Action item:
Nothing is needed except the lines below that run from the one with "Terms & Conditions (1129, 1697)" through the one with "Tough fight for", repeated exactly.

___ Provided data ___

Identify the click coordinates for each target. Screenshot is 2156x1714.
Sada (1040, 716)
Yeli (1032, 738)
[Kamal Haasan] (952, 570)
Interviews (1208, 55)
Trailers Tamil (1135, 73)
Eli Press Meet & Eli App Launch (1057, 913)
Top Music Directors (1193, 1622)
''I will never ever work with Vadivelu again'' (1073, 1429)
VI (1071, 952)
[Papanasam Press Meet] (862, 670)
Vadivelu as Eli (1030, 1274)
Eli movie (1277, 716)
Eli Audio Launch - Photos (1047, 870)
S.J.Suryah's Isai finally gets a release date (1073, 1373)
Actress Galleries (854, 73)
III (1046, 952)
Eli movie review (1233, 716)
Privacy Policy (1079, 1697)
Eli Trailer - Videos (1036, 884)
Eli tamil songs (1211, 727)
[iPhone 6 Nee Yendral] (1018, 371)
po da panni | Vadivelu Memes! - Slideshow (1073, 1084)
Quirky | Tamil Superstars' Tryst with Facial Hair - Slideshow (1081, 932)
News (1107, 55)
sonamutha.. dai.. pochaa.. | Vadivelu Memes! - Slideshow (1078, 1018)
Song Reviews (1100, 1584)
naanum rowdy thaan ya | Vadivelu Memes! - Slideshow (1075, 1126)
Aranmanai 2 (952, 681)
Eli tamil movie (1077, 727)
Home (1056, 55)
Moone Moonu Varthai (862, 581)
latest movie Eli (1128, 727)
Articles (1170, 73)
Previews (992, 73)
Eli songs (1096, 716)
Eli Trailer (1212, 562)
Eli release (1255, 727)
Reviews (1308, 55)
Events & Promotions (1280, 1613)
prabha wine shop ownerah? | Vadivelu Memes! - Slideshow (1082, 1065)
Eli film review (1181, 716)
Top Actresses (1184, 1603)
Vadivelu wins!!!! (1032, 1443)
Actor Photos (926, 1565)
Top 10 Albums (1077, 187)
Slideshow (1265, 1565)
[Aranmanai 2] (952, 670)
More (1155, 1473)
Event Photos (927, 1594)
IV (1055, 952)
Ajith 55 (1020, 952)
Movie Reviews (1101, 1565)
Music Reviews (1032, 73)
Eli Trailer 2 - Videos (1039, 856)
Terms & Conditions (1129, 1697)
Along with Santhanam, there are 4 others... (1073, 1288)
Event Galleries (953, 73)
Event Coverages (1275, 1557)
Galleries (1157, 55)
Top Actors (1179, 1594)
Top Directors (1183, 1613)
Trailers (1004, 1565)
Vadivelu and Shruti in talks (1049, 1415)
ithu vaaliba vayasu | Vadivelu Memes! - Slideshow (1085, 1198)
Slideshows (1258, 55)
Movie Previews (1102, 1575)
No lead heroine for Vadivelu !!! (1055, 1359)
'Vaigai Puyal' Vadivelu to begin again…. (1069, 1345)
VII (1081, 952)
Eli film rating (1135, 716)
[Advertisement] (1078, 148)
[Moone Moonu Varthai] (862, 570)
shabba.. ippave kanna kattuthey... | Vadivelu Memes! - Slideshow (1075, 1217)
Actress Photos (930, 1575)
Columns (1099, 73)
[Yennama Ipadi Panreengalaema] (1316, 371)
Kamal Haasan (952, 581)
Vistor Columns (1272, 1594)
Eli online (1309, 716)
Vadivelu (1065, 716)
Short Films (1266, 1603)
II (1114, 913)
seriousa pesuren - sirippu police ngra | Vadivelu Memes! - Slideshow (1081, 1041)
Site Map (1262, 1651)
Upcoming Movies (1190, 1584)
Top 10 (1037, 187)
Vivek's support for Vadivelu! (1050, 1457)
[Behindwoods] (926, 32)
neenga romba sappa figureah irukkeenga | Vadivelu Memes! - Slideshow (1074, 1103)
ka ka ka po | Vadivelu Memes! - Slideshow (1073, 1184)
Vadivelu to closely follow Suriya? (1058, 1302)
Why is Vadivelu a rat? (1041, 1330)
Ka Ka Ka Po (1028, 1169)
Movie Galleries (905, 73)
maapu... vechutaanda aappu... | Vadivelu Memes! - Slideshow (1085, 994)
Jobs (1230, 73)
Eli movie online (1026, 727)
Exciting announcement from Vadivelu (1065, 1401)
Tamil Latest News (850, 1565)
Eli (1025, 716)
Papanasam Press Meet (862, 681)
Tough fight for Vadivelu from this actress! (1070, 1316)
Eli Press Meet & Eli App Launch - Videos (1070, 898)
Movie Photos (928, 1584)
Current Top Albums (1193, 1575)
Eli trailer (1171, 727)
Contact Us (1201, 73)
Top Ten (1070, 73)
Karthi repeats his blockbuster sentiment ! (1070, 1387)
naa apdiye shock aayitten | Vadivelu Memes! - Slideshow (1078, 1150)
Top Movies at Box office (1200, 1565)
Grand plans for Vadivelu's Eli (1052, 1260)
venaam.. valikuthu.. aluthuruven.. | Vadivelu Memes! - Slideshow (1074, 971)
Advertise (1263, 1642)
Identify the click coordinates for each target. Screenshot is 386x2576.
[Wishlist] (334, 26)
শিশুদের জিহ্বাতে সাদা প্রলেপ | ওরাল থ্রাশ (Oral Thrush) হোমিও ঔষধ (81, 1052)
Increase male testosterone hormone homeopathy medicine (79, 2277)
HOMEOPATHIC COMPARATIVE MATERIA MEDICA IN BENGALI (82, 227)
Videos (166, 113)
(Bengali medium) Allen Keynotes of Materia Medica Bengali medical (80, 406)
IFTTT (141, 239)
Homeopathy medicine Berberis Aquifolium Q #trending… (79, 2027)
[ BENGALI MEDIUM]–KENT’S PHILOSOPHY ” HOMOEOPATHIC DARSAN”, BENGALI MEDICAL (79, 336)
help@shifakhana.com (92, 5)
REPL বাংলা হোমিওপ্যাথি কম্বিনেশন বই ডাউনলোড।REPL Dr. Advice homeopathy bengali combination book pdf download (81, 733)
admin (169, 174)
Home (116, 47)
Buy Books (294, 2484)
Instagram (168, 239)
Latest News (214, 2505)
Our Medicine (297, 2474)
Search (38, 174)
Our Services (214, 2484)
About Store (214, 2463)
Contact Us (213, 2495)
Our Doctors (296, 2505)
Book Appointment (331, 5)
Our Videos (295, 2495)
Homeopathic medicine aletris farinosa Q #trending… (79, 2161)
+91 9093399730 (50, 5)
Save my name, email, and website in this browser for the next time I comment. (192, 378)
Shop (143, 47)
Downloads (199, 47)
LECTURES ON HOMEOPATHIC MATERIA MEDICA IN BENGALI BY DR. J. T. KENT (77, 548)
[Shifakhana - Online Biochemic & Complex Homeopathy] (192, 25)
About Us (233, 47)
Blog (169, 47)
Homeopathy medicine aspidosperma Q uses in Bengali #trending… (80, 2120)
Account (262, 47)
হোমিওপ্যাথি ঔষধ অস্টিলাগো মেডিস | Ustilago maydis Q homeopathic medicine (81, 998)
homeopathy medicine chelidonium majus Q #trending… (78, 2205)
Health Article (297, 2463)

___

Your solution:
Terms & Conditions (1129, 1697)
Along with Santhanam, there are 4 others... (1073, 1288)
Event Galleries (953, 73)
Event Coverages (1275, 1557)
Galleries (1157, 55)
Top Actors (1179, 1594)
Top Directors (1183, 1613)
Trailers (1004, 1565)
Vadivelu and Shruti in talks (1049, 1415)
ithu vaaliba vayasu | Vadivelu Memes! - Slideshow (1085, 1198)
Slideshows (1258, 55)
Movie Previews (1102, 1575)
No lead heroine for Vadivelu !!! (1055, 1359)
'Vaigai Puyal' Vadivelu to begin again…. (1069, 1345)
VII (1081, 952)
Eli film rating (1135, 716)
[Advertisement] (1078, 148)
[Moone Moonu Varthai] (862, 570)
shabba.. ippave kanna kattuthey... | Vadivelu Memes! - Slideshow (1075, 1217)
Actress Photos (930, 1575)
Columns (1099, 73)
[Yennama Ipadi Panreengalaema] (1316, 371)
Kamal Haasan (952, 581)
Vistor Columns (1272, 1594)
Eli online (1309, 716)
Vadivelu (1065, 716)
Short Films (1266, 1603)
II (1114, 913)
seriousa pesuren - sirippu police ngra | Vadivelu Memes! - Slideshow (1081, 1041)
Site Map (1262, 1651)
Upcoming Movies (1190, 1584)
Top 10 (1037, 187)
Vivek's support for Vadivelu! (1050, 1457)
[Behindwoods] (926, 32)
neenga romba sappa figureah irukkeenga | Vadivelu Memes! - Slideshow (1074, 1103)
ka ka ka po | Vadivelu Memes! - Slideshow (1073, 1184)
Vadivelu to closely follow Suriya? (1058, 1302)
Why is Vadivelu a rat? (1041, 1330)
Ka Ka Ka Po (1028, 1169)
Movie Galleries (905, 73)
maapu... vechutaanda aappu... | Vadivelu Memes! - Slideshow (1085, 994)
Jobs (1230, 73)
Eli movie online (1026, 727)
Exciting announcement from Vadivelu (1065, 1401)
Tamil Latest News (850, 1565)
Eli (1025, 716)
Papanasam Press Meet (862, 681)
Tough fight for Vadivelu from this actress! (1070, 1316)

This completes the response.